# Source records
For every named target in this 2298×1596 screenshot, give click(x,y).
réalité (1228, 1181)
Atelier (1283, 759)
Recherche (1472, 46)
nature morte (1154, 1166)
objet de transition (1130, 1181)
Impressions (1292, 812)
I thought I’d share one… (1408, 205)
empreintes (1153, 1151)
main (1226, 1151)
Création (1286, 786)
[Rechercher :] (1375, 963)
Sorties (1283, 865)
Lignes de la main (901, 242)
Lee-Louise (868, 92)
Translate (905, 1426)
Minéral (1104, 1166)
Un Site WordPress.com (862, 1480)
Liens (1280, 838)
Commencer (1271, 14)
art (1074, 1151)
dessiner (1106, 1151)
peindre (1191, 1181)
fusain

# Work to be completed
Each line above should be output exactly as written.

# Expected output
For every named target in this 2298×1596 screenshot, give click(x,y).
réalité (1228, 1181)
Atelier (1283, 759)
Recherche (1472, 46)
nature morte (1154, 1166)
objet de transition (1130, 1181)
Impressions (1292, 812)
I thought I’d share one… (1408, 205)
empreintes (1153, 1151)
main (1226, 1151)
Création (1286, 786)
[Rechercher :] (1375, 963)
Sorties (1283, 865)
Lignes de la main (901, 242)
Lee-Louise (868, 92)
Translate (905, 1426)
Minéral (1104, 1166)
Un Site WordPress.com (862, 1480)
Liens (1280, 838)
Commencer (1271, 14)
art (1074, 1151)
dessiner (1106, 1151)
peindre (1191, 1181)
fusain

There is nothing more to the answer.